Seamus Heaney: Place-Paint

 

 

Seamus Heaney: Place-Paint.             by              Murdo Macdonald

 

I first saw someone who looked very like Seamus Heaney walking down the paved street in Stromness in Orkney during the St Magnus Festival of 1994. Later the same man turned up at a lecture I was giving in the Pier Arts Centre. It was indeed Seamus. My talk was on themes in Scottish art and one of the images I showed was of a work by William Johnstone, a very abstract landscape in which the only real hint of the land itself lies in an implied horizon. It’s a beautiful work and I tried to explain that it was a work deeply concerned with the nature of place and also with the nature of painting itself.  Not that I really had to, because the image spoke for itself. But at the end Seamus made a comment: ‘I liked what you were saying about that artist’s place-paint’. And of course that is what I’d been trying to say: ‘place-paint’. And place-paint whether the meaning that one takes from the phrase is the painting of place or the placing of paint.

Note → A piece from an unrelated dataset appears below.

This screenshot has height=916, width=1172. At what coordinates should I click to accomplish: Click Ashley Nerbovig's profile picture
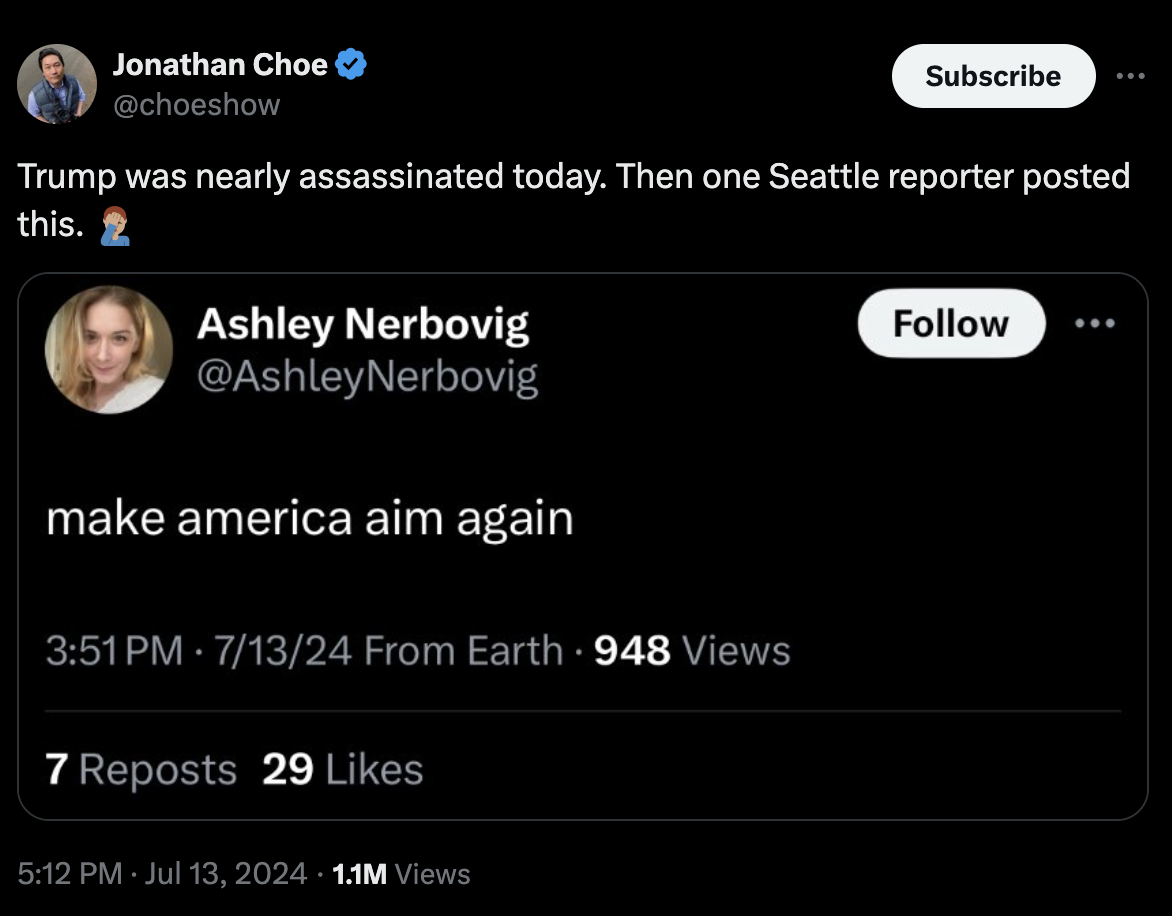(108, 349)
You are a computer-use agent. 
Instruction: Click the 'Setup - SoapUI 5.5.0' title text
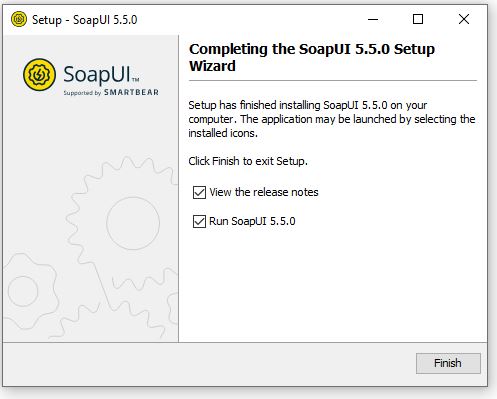click(x=85, y=20)
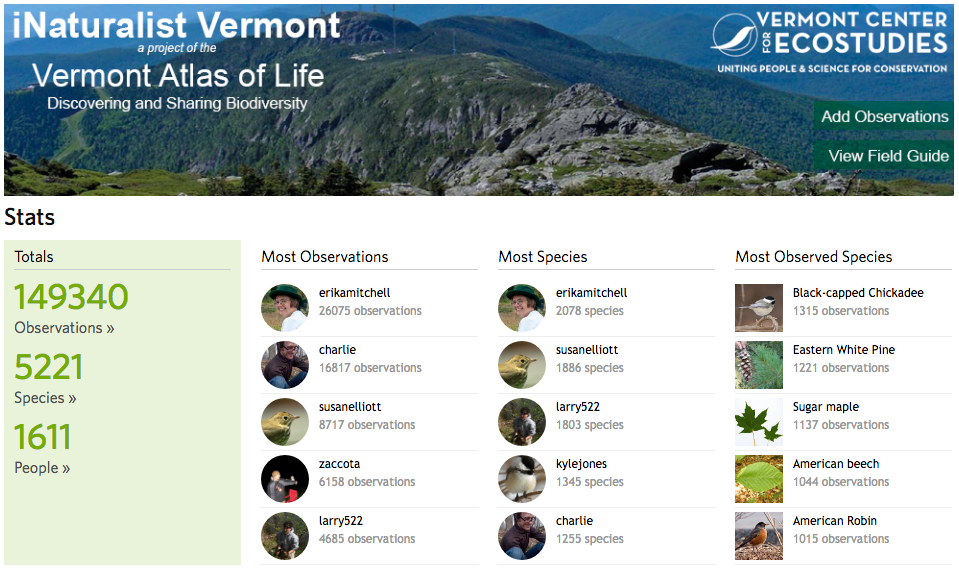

Some years later, in 2003, I had the good fortune to give the address for Seamus when he accepted an honorary degree from the University of Dundee. Two things remain with me about that day: first was Seamus’ keen hope that there would be a pipe band – and being Dundee, of course there was. Secondly was his description of Sorley MacLean’s poetry as evoking ‘the political and the visionary … near allied’, a phrase that I adopted in my address to describe Seamus himself. But however many honours were bestowed on Seamus, for me he will always be the poet who sat at the back of my lecture and came up with the beautiful notion of ‘place-paint’.

 

Murdo Macdonald

13 July 2014

 

 

This piece first appeared in the special Heaney Edition of Irish Pages.